» **Assignment**: Write out the line that contains "Given: Click the", then every following line to the end of the records below, with no other lines and no changes.

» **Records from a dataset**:
+ + + + + + +

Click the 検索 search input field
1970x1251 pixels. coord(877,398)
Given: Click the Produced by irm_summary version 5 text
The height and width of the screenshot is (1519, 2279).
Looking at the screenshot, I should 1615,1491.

+ + + + + + +

» **Output of the task**:
Given: Click the Produced by irm_summary version 5 text
The height and width of the screenshot is (1519, 2279).
Looking at the screenshot, I should 1615,1491.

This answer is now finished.